Brief:
Return exactly the final stretch of the records below, opening with the line that contains "The height and width of the screenshot is (472, 961)." and closing with the last line.

Data for analysis:
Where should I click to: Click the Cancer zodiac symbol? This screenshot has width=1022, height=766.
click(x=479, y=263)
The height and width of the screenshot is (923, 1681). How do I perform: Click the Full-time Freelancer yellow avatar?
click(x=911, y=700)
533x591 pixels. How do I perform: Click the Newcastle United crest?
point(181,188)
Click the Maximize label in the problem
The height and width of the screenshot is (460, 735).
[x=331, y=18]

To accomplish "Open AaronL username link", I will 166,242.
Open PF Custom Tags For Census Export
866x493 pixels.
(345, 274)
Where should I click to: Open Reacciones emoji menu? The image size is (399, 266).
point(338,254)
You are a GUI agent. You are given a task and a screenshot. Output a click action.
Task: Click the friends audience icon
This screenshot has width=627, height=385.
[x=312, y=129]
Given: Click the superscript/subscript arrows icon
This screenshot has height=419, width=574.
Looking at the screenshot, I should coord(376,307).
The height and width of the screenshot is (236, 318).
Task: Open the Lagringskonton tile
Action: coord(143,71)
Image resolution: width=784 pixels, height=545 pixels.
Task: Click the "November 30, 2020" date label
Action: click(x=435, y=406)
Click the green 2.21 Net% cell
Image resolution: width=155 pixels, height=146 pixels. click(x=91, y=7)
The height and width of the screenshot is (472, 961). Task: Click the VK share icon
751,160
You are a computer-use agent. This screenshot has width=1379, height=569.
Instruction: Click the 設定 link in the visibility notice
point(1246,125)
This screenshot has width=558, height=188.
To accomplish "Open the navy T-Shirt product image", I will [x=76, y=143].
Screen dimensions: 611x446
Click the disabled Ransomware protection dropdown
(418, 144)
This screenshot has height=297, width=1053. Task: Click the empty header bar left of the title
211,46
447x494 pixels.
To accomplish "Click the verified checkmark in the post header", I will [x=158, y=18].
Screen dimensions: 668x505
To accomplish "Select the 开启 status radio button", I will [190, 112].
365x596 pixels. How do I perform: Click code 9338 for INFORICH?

Reply:
The height and width of the screenshot is (472, 961). Task: Click the VK share icon
751,160
You are a computer-use agent. This screenshot has width=1379, height=569.
Instruction: Click the 設定 link in the visibility notice
point(1246,125)
This screenshot has width=558, height=188.
To accomplish "Open the navy T-Shirt product image", I will [x=76, y=143].
Screen dimensions: 611x446
Click the disabled Ransomware protection dropdown
(418, 144)
This screenshot has height=297, width=1053. Task: Click the empty header bar left of the title
211,46
447x494 pixels.
To accomplish "Click the verified checkmark in the post header", I will [x=158, y=18].
Screen dimensions: 668x505
To accomplish "Select the 开启 status radio button", I will [190, 112].
365x596 pixels. How do I perform: Click code 9338 for INFORICH?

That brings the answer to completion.